Clients and channels are important to understand because that’s what you need when you send your first messages: there needs to be a recipient for a message. The following explains the client and channel concepts, and how you can use them to build your first OOCSI system.

Clients

Any OOCSI system is driven by its clients, so connected devices, scripts and software programs, that connect to OOCSI and transmit data to other clients. Without any clients, an OOCSI server would be idle. Every client in an OOCSI system needs to have a unique name. This is a textual identifier that exists only once in the system. This identifier can be used to send messages directly to a single client and no one else. Sending messages to clients is a one-to-one transmission; one client A sends a message to another client B.

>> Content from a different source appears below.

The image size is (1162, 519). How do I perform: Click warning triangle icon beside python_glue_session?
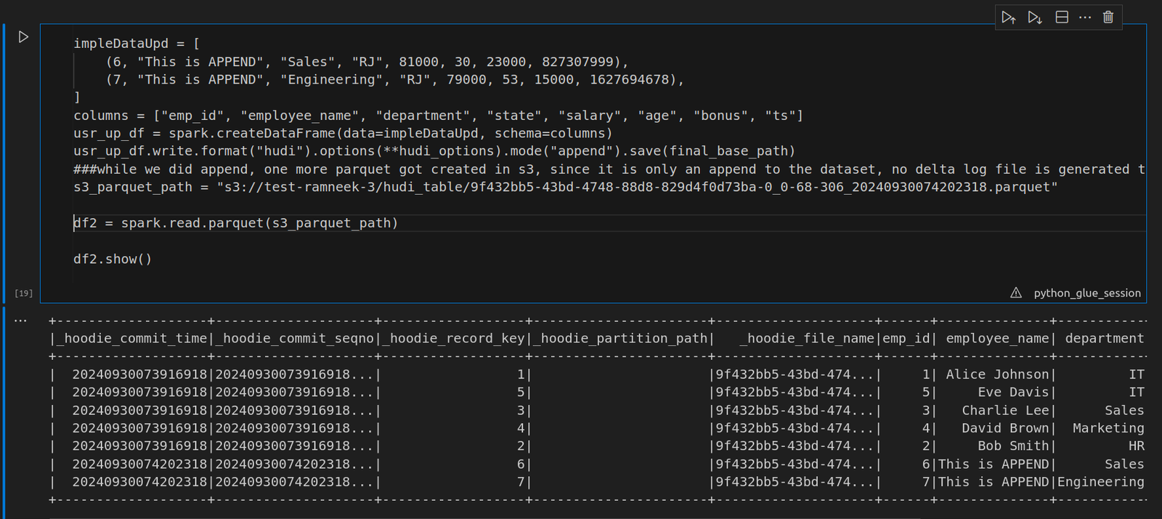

Usually, OOCSI systems are not really crowded, so creating a unique identifier is easy. Just try a name for your device or script, append a number or try the trusted combination of firstname-favorite animal-favorite color-favorite drink. If a name is already taken, the connection to the OOCSI server will fail, just try another one.

Channels

Client-to-client communication has its limits: there are many cases where one client A would like to send data to multiple clients (B, C, D, and E). Of course, this could be done with multiple cloned messages from A to all individual recipients in the list, but that would be tedious and also create more network traffic than necessary. The smart alternative is to use a channel. If client A send the message to a channel X and all other clients B, C, D, and E subscribe to this channel X, then the OOCSI system will reliably deliver the message from A to the subscribed clients. This way of sending messages is also called “broadcasting”, similar to a radio station sending out the radio program to many listeners.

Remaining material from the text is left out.